Using the text below on cultural care for Muslim older adults, explain in one to three sentences why nurses need a better understanding of the health practices of Thai Muslim older adults in Southern Thailand.

* [Study text]
Start of Block

The concept of holistic health nursing (Dossey, 2016) and Leininger’s culture care diversity and universality theory (Leininger & McFarland, 2006) informed this study. According to this theory, the goal of nursing is to offer culturally congruent care for the benefit of people’s health and well-being. Leininger defines culture as a set of beliefs, values, norms, and lifeways shared and learned by a group of people. In her theory, a cultural group shares folk and professional care systems, which can be mediated by nursing care (Leininger & McFarland, 2006). Various cultural and social dimensions were described that can influence health in a cultural group, for example, technological, religious, or economic factors. The meanings of health and those dimensions present differences and similarities between cultures (Leininger & McFarland, 2002). Another concept of Leininger’s theory is caring, which is the essence of nursing. It involves understanding and knowing about people being cared for by helping them improve their human condition and health. Cultural care is usually embedded in the daily life of humans as individuals, family members, and communities. Since this study focuses on cultural care, ethnography is an appropriate approach to gaining cultural data of the participants (Leininger & McFarland, 2002). It allows nurses to take actions to preserve, accommodate, or repattern cultural care to improve their health.
Based on this theory, the health practice among Thai Muslim HOA in Southern Thailand is influenced by cultural dimensions. Therefore, to provide culturally congruent care, nurses need to better understand those health practices, particularly from the views of folk or traditional care systems and the influencing religious beliefs, to better support their holistic health and well-being. This theoretical perspective guided the various methodological aspects of this study, such as sampling, data collection, and analysis.
This ethnographic research was used to explore cultural care among Muslim older adults at home in order to maintain holistic health. The rationale for using ethnography is that its root is in cultural anthropology. It is an approach to studying the culture of the virtual world and is concerned with learning about people by learning from people. The systemic inquiry and interpretivism paradigm allow the researchers to research human experiences and evaluate the purposeful acts of people in various situations to understand behavioral patterns and the meaning of these patterns in certain contexts (Spradley, 1979).

End of Block

* [Information supplied]
Start of Block

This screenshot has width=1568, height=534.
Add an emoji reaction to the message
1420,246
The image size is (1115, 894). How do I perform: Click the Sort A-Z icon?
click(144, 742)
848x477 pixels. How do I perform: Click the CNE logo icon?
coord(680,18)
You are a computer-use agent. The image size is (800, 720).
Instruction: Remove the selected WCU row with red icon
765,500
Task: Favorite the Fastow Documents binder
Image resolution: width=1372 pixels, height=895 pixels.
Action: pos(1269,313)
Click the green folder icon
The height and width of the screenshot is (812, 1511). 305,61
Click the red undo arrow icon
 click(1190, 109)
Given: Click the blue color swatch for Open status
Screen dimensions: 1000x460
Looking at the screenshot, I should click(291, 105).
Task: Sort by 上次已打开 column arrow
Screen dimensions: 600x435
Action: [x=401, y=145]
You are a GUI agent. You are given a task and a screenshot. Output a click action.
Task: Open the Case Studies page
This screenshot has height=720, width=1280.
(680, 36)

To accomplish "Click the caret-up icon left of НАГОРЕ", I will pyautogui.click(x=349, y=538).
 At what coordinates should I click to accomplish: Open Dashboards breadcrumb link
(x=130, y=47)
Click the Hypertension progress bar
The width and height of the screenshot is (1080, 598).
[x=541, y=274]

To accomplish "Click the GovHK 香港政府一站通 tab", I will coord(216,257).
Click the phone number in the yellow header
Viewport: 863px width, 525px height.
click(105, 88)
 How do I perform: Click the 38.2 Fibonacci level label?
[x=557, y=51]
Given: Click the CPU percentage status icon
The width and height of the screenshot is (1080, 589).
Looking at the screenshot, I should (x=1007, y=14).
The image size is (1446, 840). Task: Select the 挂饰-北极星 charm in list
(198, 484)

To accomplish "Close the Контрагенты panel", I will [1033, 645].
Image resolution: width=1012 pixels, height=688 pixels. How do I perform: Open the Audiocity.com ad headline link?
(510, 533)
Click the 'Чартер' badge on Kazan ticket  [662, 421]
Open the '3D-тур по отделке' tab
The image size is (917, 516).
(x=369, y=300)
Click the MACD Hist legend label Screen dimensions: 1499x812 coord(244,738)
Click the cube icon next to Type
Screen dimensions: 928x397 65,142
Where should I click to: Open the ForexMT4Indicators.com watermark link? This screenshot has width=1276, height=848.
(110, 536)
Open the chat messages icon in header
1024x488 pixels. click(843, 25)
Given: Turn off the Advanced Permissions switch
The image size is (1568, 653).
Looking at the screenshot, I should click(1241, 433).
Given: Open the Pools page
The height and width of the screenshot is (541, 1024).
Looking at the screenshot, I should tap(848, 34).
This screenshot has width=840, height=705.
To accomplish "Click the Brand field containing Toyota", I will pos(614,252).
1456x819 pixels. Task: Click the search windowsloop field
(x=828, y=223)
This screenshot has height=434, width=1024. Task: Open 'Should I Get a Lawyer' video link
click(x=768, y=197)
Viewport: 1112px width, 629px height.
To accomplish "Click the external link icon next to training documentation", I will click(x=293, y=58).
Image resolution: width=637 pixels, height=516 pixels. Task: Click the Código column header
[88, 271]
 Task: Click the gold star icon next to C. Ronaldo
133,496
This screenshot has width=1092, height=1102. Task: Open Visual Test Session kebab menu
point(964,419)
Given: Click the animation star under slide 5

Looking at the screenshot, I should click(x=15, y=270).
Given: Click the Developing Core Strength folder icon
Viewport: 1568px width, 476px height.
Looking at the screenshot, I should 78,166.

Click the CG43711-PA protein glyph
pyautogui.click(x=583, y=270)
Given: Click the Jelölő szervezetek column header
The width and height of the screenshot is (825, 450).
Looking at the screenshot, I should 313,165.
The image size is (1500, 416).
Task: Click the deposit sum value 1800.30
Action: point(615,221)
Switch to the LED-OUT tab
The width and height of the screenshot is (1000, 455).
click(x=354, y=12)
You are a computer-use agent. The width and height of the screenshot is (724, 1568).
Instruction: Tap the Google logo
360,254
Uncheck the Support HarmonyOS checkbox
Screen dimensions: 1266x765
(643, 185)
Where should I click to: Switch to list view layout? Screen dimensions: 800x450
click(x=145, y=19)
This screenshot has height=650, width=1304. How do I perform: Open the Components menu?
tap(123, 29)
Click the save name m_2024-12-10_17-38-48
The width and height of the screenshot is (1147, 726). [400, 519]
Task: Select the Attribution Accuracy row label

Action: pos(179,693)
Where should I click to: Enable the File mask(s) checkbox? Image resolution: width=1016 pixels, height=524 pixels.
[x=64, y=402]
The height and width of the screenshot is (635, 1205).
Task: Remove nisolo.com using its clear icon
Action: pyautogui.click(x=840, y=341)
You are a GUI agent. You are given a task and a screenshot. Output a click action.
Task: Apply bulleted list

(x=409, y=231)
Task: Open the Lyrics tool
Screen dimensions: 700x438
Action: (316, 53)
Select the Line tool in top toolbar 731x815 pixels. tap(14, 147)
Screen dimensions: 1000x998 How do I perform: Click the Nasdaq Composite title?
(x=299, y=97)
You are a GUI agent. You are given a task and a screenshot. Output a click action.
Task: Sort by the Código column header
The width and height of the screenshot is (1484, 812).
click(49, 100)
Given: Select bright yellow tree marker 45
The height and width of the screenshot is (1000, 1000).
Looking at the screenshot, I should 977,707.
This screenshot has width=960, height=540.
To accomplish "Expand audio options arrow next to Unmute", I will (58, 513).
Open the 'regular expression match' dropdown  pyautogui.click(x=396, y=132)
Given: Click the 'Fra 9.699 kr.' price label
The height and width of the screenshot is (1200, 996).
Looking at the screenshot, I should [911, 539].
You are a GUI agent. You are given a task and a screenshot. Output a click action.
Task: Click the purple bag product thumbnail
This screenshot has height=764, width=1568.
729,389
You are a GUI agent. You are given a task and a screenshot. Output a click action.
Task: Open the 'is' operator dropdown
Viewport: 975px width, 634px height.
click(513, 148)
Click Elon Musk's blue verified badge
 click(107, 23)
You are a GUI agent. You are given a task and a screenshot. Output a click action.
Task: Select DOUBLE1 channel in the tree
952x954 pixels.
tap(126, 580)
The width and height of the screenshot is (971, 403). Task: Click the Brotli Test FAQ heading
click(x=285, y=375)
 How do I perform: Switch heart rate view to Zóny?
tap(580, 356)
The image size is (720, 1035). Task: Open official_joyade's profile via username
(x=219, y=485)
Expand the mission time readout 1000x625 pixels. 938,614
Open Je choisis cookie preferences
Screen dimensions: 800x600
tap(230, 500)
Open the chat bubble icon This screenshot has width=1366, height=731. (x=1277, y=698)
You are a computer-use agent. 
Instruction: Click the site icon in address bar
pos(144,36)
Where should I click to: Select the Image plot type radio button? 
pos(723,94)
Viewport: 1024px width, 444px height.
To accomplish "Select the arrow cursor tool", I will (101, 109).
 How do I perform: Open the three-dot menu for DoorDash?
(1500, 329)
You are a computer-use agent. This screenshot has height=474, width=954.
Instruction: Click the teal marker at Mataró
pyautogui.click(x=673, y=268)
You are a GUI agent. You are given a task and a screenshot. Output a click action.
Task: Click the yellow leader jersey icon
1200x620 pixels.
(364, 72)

End of Block

* [Task solution] Nurses need this understanding so they can provide culturally congruent care, because these health practices are shaped by cultural dimensions. Understanding them, especially through folk or traditional care systems and the religious beliefs that influence them, lets nurses better support the older adults' holistic health and well-being.